▸ **EXCERPTED PASSAGE**
- - - - - - -
Informal food markets are vital to feeding African cities, venues the poor rely on to buy and sell fresh food. Danielle Resnick argues that as governments impose COVID-19 restrictions, informal food traders should be helped rather than persecuted. Her suggestions include: Developing hygiene practices and clean water supplies with market associations, allowing more dispersed market sites during epidemics, and extending safety nets and health benefits found in formal markets to informal market workers.—John McDermott, series co-editor and Director, CGIAR Research Program on Agriculture for Nutrition and Health (A4NH)
As COVID-19 begins its spread across Africa, concerns are growing about how the pandemic will affect the region’s already fragile food systems, especially in densely packed cities.
Much of the region’s urban population works in the informal sector—many in wet markets and as street vendors—and depends on it for food, so lockdowns and other social distancing measures could pose major problems both for consumers and workers.
Traders often migrate daily to city centres on minibuses and via other forms of public transportation, and work in very close proximity to each other, and do not have the ability to take off work if they feel sick. National lockdowns, such as those in Rwanda, South Africa, and Zimbabwe, and city lockdowns in Benin, Cote d’Ivoire, the Democratic Republic of the Congo, Ghana, Nigeria, and Uganda, could prove disastrous since such traders provide the majority of food to Africa’s urban poor. How food traders are managed could have substantial ripple effects on the nutrition and income prospects of many across Africa.
How will governments respond as the pandemic continues to spread? The record is worrying.
First, African governments have a history of cracking down on informal traders, especially during public health outbreaks. When the Zambian government used the military to close down markets during Lusaka’s 2018 cholera outbreak, farmers who sold their fresh produce to informal traders lost a significant amount of income.
Second, as the trend of government decentralization has widened in Africa, many of these markets and street vending activities have fallen under the mandates of local governments. Thus they now generate significant tax revenue—not only for critical public services to combat COVID-19, such as water, health clinics and waste collection, but also to pay the salaries of local government bureaucrats. Shutting them down would, therefore, have negative effects on the broader urban political economy.
Third, during the food price crisis of 2007-2008, African cities were major sites for unrest, and this could reoccur if prolonged market lockdowns cause a large spike in food prices. There are already some early signs of price increases for food staples in Rwanda and in Kinshasa. Spiking food prices can spark protests, which would present yet another public health problem: In a region with relatively low levels of state capacity, it could be difficult for governments to peacefully discourage group protests to avoid the spread of infection.
To manage this potential looming crisis in urban centres, local political leaders should be communicating now with market leaders about how to best handle a possible shutdown. Despite outward appearances of disorderliness, many markets are actually well-governed by cooperatives or associations organized along product lines. Their leaders could identify which supplies traders need to stay safe, where to set up handwashing stations, and ways to reduce density by alternating the days’ traders come.
- - - - - - -
▸ **GIVEN DATA**
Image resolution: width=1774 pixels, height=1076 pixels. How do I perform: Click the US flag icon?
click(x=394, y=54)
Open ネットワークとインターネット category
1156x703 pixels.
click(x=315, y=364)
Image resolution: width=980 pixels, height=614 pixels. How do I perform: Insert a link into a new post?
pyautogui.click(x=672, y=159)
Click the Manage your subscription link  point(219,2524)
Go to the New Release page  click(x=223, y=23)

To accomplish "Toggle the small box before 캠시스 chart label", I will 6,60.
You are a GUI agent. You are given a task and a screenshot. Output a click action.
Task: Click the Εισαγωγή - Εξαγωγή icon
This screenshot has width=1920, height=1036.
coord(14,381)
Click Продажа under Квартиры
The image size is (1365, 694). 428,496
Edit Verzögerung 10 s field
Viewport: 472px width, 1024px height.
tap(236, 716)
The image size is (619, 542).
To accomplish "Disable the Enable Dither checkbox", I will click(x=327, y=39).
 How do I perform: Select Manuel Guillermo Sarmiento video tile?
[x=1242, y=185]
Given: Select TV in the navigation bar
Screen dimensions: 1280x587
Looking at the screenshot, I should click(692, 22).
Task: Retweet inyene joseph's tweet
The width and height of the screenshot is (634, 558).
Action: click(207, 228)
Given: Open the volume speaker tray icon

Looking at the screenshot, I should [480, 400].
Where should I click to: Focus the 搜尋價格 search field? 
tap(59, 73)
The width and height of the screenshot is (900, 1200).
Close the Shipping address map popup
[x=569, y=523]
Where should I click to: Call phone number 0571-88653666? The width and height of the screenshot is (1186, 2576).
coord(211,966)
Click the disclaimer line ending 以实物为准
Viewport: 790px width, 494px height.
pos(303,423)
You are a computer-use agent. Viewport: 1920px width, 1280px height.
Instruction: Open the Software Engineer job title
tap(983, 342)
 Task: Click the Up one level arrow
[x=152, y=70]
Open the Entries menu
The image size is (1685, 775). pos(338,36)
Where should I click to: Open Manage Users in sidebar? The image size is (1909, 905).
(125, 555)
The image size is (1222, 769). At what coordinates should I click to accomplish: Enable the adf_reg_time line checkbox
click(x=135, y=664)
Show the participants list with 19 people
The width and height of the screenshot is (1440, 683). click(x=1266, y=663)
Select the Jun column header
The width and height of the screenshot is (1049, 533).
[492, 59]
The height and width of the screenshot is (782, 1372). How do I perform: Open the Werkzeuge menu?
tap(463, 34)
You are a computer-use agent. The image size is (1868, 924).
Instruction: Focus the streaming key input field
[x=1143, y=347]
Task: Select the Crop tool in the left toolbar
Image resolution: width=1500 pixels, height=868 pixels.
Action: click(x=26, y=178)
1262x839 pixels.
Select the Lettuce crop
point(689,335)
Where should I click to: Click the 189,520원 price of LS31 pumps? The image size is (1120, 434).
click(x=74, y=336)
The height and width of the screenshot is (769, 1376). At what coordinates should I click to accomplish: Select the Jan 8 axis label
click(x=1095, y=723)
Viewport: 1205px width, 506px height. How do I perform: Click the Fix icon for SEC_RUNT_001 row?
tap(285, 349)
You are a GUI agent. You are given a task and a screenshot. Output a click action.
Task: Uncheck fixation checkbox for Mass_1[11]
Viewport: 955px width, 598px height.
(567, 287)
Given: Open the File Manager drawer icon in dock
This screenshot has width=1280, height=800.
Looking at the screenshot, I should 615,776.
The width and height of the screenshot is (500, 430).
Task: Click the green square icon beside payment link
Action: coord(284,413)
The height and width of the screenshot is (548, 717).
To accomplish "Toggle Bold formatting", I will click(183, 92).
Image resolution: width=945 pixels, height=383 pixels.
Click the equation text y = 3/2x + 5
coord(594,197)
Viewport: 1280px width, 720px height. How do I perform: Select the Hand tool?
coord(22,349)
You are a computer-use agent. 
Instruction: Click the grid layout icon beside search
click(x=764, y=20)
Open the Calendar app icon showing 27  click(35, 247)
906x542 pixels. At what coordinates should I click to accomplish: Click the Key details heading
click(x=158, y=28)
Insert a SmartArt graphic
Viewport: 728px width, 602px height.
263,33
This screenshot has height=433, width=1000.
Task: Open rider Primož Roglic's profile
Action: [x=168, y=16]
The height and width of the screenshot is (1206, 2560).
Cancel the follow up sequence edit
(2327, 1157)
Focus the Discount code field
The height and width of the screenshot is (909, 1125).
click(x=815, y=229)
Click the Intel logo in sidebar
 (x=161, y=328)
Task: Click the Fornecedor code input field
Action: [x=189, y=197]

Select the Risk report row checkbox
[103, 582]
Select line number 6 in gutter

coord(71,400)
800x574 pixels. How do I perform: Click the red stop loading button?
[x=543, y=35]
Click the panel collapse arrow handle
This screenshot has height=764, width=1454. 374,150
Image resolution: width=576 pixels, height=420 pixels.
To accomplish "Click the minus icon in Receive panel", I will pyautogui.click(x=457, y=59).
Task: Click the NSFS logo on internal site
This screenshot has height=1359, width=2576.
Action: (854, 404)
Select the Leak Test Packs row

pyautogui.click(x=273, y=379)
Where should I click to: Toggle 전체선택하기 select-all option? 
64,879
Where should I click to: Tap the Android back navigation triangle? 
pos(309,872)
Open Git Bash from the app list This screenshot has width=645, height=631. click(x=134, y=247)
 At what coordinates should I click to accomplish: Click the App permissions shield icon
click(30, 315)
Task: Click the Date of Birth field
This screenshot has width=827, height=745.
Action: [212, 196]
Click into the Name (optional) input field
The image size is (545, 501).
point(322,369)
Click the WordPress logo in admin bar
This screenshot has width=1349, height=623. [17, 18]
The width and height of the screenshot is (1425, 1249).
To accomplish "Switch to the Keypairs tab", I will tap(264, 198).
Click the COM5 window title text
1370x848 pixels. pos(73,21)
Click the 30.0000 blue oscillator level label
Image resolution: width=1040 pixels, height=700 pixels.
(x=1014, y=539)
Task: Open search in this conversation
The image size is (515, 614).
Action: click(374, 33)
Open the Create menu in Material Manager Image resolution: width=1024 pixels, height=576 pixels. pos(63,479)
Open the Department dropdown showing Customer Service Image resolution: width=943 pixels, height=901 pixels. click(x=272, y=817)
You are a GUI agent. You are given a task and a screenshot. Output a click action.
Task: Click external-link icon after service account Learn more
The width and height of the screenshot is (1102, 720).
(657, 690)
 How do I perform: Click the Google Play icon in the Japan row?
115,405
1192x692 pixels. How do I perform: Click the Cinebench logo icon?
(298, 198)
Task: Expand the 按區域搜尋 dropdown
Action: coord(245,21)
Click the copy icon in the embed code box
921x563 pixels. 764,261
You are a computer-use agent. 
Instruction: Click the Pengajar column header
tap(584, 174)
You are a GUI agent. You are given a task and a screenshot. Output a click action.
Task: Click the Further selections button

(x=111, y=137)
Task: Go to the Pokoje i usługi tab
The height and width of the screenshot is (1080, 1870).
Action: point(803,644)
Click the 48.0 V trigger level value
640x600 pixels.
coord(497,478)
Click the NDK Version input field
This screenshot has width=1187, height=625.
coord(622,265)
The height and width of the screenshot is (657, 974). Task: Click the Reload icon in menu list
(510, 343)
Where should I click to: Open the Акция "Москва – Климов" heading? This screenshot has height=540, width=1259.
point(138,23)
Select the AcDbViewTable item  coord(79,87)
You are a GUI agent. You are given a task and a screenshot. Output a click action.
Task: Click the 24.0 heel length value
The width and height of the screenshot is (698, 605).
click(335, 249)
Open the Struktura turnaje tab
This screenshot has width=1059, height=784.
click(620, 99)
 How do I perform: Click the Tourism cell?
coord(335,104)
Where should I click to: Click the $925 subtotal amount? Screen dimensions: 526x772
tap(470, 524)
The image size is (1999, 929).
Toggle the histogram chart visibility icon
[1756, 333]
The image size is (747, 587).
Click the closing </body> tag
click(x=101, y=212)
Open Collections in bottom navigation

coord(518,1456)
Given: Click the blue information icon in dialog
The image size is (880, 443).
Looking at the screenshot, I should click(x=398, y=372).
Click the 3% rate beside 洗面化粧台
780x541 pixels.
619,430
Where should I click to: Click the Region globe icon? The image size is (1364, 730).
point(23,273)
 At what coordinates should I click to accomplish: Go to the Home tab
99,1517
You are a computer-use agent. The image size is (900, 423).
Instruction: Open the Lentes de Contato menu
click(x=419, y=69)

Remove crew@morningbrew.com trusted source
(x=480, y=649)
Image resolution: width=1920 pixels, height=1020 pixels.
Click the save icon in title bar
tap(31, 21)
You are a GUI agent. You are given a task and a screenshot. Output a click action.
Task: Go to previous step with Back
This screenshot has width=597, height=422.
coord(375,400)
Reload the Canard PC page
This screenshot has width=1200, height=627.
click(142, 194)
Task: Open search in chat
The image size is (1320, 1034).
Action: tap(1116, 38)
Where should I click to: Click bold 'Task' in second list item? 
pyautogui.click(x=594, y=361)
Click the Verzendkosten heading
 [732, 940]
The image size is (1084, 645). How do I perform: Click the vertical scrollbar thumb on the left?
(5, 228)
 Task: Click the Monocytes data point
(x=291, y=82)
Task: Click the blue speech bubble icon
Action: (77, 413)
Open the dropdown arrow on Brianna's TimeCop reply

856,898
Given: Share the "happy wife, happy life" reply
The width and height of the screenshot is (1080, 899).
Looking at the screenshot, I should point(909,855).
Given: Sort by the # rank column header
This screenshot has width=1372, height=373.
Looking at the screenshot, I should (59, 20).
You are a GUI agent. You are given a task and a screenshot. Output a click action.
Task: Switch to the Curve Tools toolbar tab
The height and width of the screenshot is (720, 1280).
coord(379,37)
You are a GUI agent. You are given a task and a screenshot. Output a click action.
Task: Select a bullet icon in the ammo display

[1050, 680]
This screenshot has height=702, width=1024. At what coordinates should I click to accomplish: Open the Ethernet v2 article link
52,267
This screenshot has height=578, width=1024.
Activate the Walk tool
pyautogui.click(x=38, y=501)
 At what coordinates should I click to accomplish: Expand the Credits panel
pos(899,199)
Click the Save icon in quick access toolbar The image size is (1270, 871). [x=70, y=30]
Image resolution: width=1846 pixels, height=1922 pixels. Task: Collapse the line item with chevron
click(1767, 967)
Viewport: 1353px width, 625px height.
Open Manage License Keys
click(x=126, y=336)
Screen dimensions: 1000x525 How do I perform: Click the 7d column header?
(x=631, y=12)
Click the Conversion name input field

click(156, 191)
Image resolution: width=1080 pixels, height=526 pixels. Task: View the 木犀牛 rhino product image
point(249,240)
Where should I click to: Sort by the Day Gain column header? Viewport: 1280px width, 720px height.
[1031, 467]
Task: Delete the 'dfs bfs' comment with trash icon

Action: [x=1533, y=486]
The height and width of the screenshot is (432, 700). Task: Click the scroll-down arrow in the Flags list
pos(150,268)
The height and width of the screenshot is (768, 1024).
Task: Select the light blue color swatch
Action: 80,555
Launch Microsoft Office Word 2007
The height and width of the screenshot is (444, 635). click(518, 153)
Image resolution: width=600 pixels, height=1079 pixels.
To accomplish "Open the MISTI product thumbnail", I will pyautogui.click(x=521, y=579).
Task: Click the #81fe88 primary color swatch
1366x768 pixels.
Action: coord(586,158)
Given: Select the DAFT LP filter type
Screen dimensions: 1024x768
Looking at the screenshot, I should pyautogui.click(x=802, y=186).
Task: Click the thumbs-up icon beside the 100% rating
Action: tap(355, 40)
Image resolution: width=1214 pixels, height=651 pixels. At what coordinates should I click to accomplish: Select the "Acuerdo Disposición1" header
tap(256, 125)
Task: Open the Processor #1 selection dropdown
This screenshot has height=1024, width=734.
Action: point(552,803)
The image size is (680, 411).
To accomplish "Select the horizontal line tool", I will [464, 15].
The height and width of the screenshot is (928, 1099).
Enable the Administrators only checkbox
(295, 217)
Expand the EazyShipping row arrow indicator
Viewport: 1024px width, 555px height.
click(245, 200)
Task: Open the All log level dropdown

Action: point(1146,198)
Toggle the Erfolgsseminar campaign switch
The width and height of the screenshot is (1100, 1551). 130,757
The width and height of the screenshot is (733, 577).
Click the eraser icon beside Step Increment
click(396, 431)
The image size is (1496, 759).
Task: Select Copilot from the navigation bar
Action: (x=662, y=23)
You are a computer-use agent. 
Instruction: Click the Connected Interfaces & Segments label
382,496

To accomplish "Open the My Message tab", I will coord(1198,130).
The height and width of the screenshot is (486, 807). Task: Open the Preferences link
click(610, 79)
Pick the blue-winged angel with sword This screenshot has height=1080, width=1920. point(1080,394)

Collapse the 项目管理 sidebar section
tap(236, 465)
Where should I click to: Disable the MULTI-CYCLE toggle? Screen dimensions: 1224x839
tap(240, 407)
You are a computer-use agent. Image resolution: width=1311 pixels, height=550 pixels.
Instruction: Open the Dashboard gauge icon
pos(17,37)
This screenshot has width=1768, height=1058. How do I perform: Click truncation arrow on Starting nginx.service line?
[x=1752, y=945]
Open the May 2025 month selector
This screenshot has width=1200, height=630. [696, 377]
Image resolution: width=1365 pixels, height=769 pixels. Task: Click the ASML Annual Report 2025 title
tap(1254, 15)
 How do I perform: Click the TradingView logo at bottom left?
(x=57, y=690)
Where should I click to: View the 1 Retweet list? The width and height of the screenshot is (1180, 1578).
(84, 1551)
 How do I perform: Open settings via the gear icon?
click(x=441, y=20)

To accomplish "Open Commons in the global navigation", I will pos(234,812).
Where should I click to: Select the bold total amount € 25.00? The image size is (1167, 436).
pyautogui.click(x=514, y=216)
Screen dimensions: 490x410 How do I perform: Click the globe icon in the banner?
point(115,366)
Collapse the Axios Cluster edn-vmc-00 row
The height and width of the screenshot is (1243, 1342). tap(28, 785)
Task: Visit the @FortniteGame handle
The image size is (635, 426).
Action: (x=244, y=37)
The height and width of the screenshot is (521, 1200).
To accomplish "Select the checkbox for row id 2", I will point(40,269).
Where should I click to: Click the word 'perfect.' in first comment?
- - - - - - -
▸ **TASKS FOR THIS EXERCISE**
[A] From the passage on African food markets, return the stretch from "As COVID-19 begins" through "consumers and workers.".
[B] Can you translate this sentence from the passage on African food markets into French: "There are already some early signs of price increases for food staples in Rwanda and in Kinshasa."
[C] According to the passage on African food markets, which government used the military to close down markets during Lusaka's 2018 cholera outbreak?

▸ **PER-TASK OUTPUTS**
[A]
As COVID-19 begins its spread across Africa, concerns are growing about how the pandemic will affect the region’s already fragile food systems, especially in densely packed cities.
Much of the region’s urban population works in the informal sector—many in wet markets and as street vendors—and depends on it for food, so lockdowns and other social distancing measures could pose major problems both for consumers and workers.

[B] Il y a déjà quelques premiers signes de hausse des prix des denrées de base au Rwanda et à Kinshasa.

[C] The Zambian government.